There is, however, little optimism in the Ministry of Finance with respect to any major inflow of pledges made by the FoDP in Tokyo, in April, this year. Be that as it may, two facts need to be emphasised. First and foremost, the federal government had announced a whopping 54 percent rise in the PSDP in the budget for the fiscal year 2009/10, a rise much touted by the government as reflective of its commitment, as a democratically elected government, to the development and uplift of the people.
Critics at the time had insisted that this unprecedented rise was indicative of the government's inherent dishonesty as it was fully aware that it would have insufficient resources to fund the PSDP. And, second, the total budgetary PSDP outlay for the current year was 646 billion rupees, around 200 billion rupees more than the revised figures for the fiscal year 2008/09. It is perhaps not coincidental that the cut in PSDP is to be exactly identical to the budgetary increase. Such obvious duplicity in the budget-making exercise has not been quite as blatant in the past.
Government supporters would, no doubt, identify a myriad factors responsible for the failure to adhere to the budgetary PSDP targets, including the failure of the FoDP to convert pledges to disbursement, global recession that has impacted on the country's productivity and exports, high inflationary pressures that led to a high cost of borrowing, with its negative impact on the large-scale manufacturing sector and political constraints that have slowed down the pace of reforms connected to the failure to adhere to a time-bound action plan to eliminate subsidies to the energy sector. There is some merit in this argument.
However, two questions are now uppermost in the minds of the general public. Why does not the government begin to be realistic? And which projects would be shelved? There is no simple answer to the first question. Repeatedly, this government has over-estimated its capacity to generate assistance from abroad and, unfortunately, continues to do so.
Additionally, it has no indigenous plan to either raise tax to the GDP ratio significantly or indeed, proactively support efforts to improve governance. Ironically, to forestall charges of corruption and poor governance, the Federal Finance Minister has supported the appointment of an international financial institution as a third party auditor whose own internal accountability procedures are being challenged by their Board of Directors and the commitment of its staff to the development of Pakistan is poor to say the least.
Shaukat Tarin, however, recently mentioned that the government is in the process of establishing a committee, charged with the responsibility of restructuring state and autonomous organisations. This must be lauded, however, he failed to provide any time frame for the committee to end its deliberations, a failure that is a source of concern to the people of this country.

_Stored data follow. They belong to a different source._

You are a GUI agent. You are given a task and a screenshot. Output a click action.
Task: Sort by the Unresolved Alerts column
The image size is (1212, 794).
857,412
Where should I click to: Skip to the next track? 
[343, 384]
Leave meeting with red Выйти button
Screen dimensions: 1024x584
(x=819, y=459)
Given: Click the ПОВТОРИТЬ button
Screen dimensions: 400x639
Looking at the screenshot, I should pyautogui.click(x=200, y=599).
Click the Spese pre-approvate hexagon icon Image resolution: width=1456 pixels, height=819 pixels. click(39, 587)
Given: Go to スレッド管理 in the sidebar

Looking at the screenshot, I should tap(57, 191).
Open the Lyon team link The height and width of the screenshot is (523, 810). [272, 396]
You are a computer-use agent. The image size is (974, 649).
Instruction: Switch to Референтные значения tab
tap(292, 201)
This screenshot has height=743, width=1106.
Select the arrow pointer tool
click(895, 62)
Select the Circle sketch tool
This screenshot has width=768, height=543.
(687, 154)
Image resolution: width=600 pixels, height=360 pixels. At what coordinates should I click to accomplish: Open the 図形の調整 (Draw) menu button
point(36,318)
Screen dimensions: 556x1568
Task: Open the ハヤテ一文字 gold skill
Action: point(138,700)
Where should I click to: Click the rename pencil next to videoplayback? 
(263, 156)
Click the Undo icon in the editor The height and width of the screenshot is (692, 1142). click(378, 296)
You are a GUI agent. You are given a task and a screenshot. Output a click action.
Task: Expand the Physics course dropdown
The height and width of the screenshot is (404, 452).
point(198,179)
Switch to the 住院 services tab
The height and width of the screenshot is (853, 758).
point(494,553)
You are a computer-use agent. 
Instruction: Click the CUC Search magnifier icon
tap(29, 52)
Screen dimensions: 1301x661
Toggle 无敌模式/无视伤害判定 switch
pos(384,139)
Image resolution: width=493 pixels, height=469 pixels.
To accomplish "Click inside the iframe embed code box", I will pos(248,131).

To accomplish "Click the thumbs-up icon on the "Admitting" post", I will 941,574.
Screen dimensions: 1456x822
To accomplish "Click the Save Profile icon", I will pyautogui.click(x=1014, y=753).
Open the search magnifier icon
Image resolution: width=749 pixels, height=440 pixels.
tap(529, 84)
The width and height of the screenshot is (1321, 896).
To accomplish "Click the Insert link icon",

The response to the question which PSDP projects would be slashed is easy. All one has to do is look at what the present government did last year: slashed all those projects that had not begun and within those being implemented, slashed those which had not yet achieved 50 percent of project completion. In this context, one would hope that the projects had been prioritised, for example the government cannot afford to delay energy projects and those must be preferred over other projects in other sectors.